# Do you ever run pedals in parallel?



## mhammer (Nov 30, 2007)

The vast majority of pedal users think about pedals as this thing going into that thing, into this other thng, and off to the amp. There are many reasons for that, but I suspect one of the strongest is that nobody starts out with enough pedals to consider parallel chains. Most players will start with one or two and think in terms of what they can add to modify that basic sound. Indeed, even when the pedal presents with stereo output options, few players will exploit that because...well, you need a second amp.

But pedals don't* have *to be used in that manner. Some pedals will mimic parallel processing by including an option to blend in clean sound with the effect (some overdrive and compressor pedals will do this, and to a lesser extent filter pedals). But one's application of effects needn't be confined to only those pedals, or to sticking one pedal in series after another. If you have a splitter and some ability to mix (which could simply be the two inputs of an amp, whether they have separate EQ or not), you can engage in parallel processing, even within the mono universe..

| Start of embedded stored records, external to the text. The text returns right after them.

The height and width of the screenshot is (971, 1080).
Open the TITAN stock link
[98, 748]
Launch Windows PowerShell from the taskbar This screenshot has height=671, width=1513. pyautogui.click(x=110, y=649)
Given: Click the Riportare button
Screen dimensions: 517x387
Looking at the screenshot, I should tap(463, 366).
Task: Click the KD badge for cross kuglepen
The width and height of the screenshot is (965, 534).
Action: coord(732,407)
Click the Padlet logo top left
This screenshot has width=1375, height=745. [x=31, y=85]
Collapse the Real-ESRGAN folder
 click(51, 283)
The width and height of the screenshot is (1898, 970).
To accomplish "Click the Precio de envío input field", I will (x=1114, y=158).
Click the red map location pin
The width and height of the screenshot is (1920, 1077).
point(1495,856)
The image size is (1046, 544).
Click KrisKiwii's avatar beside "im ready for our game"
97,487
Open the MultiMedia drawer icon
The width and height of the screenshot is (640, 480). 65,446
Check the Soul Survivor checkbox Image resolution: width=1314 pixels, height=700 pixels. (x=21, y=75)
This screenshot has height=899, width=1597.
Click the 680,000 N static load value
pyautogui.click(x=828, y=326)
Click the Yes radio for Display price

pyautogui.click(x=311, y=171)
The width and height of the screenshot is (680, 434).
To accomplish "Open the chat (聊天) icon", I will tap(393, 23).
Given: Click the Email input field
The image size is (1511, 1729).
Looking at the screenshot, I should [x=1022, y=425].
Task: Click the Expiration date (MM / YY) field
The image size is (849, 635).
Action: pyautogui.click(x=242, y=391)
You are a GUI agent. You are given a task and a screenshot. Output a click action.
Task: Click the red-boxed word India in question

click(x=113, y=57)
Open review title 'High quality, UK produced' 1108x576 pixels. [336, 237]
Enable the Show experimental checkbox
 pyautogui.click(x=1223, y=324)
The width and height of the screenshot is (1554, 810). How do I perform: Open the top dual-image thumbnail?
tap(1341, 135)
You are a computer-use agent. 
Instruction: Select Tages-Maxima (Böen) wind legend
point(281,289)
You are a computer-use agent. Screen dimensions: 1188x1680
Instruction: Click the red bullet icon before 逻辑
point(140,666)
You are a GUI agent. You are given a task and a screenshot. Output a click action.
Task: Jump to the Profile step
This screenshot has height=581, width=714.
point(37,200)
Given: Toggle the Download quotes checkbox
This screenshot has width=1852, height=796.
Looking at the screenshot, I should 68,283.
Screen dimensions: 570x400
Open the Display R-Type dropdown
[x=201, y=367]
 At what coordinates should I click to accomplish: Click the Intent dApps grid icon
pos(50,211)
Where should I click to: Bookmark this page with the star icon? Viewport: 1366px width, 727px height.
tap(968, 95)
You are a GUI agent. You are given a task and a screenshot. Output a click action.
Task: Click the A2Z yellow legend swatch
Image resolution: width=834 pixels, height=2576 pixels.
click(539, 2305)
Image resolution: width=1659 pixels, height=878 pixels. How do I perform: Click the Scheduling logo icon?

I used to do more of it than I currently do, but I'm still a big fan. So, apart from those who may have things like an Axe-FX or similarly complex virtual routing, how many of you do any sort of parallel processing with your pedals?


----------



## Voxguy76 (Aug 23, 2006)

I have my pedalboard setup to run parallel paths, 2 channels, 2 amps, or mixed mono to a single amp. 
My signal splits early via an ABY box then into dual effect chains, then back to a mini mixer, out to amp or amps.

Its a very flexible layout, however it took awhile to figure out a few issues (ground loops, switch popping) but now couldn't be happier.


----------



## mhammer (Nov 30, 2007)

So what sorts of things do you do with two paths?


----------



## Guest (Aug 7, 2012)

Not pedals, but definitely blocks in my patch layouts For example:










I have some crazier patches (like a patch I use to cop that watery 12-step phaser sound in Duran Duran's Come Undone) that are less orthodox than that with lots of stuff in parallel.


----------



## mhammer (Nov 30, 2007)

One of the things I used to like to do was split the signal, and send one copy into the assorted distortion and filtering units, but run the clean copy to any ambience devices, so that repeats were clean, but the primary signal was more robustly affected.

Personally, the clean+distorted thing has never worked well for me, but multiple parallel overdrives might sound pretty lush.


----------



## Voxguy76 (Aug 23, 2006)

Sometimes I set them up as 2 channels when running into a single channel amp. One effect path has compression/delay/reverb and the second path usually has a heavy overdrive with no delay. 
I AB them without having to tap dance.

Another use is running both effect chains into 2 amps which is really cool. 
Delay and modulation effect into one amp, then a boost, delay and heavy reverb effect (Line 6 M9 Octo Verb, and Particle verb) into a second amp. Yields some very ethereal sounds.


----------



## gtrguy (Jul 6, 2006)

GONE


----------